- Securities Litigation - What to Watch in 2017
- January 18, 2017
- Law Firm: Greenberg Traurig LLP - New York Office
2016 was a banner year for securities-related litigation. As we noted in our Dec. 6, 2016 edition of GT Insights, SEC enforcement actions increased in 2016 and were the highest in any year based on available data. Also, securities class action lawsuit filings increased in 2016 to the highest level seen since 2001.
While it remains to be seen if 2017 will continue the trend of increased enforcement actions and class action litigation, there are significant issues pending before U.S. courts that may impact actions and decisions in 2017, including:
- Who can be a whistleblower under Dodd-Frank? There is currently a split between the U.S. Circuit Courts as to the definition of a “whistleblower” under the Dodd-Frank Act. A narrow interpretation requires whistleblowers to bring their tips to the SEC before bringing a whistleblower claim in order to benefit from the protections of Dodd-Frank. The broader interpretation would not require prior reporting to the SEC. Cases are pending in other U.S. Circuit Courts regarding this and similar issues, including whether tips to a governmental agency other than the SEC (such as the FBI) would be sufficient to qualify as a whistleblower claim.
- Does the statute of limitation on civil penalties apply to the SEC’s efforts to seek disgorgement? Another issue that has produced split decisions in the U.S. Circuit Courts is whether the five-year limit on civil penalties also applies to disgorgement orders. The U.S. Supreme Court will consider the issue in 2017, and the impact could be significant with respect to the SEC’s pursuit of older cases.

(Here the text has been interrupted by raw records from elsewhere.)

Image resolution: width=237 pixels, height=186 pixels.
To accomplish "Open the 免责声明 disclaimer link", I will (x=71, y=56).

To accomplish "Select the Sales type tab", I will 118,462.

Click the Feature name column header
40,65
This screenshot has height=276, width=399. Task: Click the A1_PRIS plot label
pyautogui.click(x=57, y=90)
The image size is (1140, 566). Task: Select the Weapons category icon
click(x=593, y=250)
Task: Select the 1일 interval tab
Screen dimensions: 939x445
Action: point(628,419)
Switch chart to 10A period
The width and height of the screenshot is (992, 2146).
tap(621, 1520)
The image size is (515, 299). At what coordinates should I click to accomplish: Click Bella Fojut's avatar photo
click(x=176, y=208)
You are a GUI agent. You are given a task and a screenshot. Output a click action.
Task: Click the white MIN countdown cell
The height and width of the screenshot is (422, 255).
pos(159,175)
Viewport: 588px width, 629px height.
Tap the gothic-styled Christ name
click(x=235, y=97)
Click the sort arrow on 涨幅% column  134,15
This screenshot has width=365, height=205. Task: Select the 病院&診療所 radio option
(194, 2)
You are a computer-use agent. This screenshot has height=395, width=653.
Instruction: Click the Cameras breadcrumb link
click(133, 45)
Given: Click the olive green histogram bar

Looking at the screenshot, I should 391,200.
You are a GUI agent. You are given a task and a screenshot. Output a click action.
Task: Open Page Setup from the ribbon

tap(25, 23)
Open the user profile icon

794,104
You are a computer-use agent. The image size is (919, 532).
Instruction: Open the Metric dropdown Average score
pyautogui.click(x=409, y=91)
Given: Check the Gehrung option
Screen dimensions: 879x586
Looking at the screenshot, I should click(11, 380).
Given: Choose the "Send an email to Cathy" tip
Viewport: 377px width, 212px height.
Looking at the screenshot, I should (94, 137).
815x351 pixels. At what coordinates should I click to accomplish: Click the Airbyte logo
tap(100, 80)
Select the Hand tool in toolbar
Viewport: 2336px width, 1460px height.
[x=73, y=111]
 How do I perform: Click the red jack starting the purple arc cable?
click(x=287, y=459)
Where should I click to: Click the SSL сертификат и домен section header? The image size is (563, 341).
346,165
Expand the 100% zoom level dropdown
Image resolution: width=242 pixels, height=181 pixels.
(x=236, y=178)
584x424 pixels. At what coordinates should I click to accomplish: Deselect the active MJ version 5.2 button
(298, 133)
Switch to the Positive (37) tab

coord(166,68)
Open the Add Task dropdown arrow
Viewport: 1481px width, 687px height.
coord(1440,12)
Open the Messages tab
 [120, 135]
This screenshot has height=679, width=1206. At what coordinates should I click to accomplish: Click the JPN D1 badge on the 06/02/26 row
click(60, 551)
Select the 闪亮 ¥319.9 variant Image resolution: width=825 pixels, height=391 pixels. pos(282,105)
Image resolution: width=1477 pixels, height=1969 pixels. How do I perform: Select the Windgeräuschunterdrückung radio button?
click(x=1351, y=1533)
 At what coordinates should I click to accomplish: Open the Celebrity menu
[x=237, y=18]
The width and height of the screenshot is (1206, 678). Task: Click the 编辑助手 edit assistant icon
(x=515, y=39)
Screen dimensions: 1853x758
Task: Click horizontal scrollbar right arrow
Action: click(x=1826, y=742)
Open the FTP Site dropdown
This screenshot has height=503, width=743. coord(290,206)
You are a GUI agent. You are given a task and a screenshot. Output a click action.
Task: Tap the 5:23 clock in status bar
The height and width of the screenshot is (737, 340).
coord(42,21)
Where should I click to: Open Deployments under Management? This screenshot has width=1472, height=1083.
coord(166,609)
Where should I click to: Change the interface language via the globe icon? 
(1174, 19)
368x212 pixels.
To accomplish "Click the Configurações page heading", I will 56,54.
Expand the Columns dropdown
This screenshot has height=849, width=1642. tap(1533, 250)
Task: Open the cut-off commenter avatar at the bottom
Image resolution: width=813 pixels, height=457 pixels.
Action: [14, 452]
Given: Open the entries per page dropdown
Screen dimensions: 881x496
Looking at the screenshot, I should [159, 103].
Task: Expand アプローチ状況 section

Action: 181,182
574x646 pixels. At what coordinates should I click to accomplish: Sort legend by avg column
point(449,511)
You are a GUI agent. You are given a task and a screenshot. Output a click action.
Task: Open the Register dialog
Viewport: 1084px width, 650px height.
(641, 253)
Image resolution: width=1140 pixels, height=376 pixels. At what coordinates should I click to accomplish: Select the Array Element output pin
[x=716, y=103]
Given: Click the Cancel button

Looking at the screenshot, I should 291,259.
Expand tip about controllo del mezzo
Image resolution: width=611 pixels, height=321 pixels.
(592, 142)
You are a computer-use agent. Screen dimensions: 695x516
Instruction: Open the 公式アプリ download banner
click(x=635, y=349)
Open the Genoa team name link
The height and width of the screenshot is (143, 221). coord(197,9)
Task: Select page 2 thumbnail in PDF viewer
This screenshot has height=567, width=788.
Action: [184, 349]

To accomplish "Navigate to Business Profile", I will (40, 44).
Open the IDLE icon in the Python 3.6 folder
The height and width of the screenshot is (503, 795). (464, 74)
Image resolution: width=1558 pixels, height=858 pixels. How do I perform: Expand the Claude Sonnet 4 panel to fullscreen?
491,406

- How will Salman v. U.S. impact insider trading cases? In the wake of the U.S. Supreme Court’s decision in Salman v. U.S., insider trading defendants and the government are using or distinguishing Salman in several pending cases and appeals. 2017 could bring answers to the questions raised by the narrow decision in Salman, such as what constitutes a “close relationship” and when a relationship is sufficient to create a “benefit”.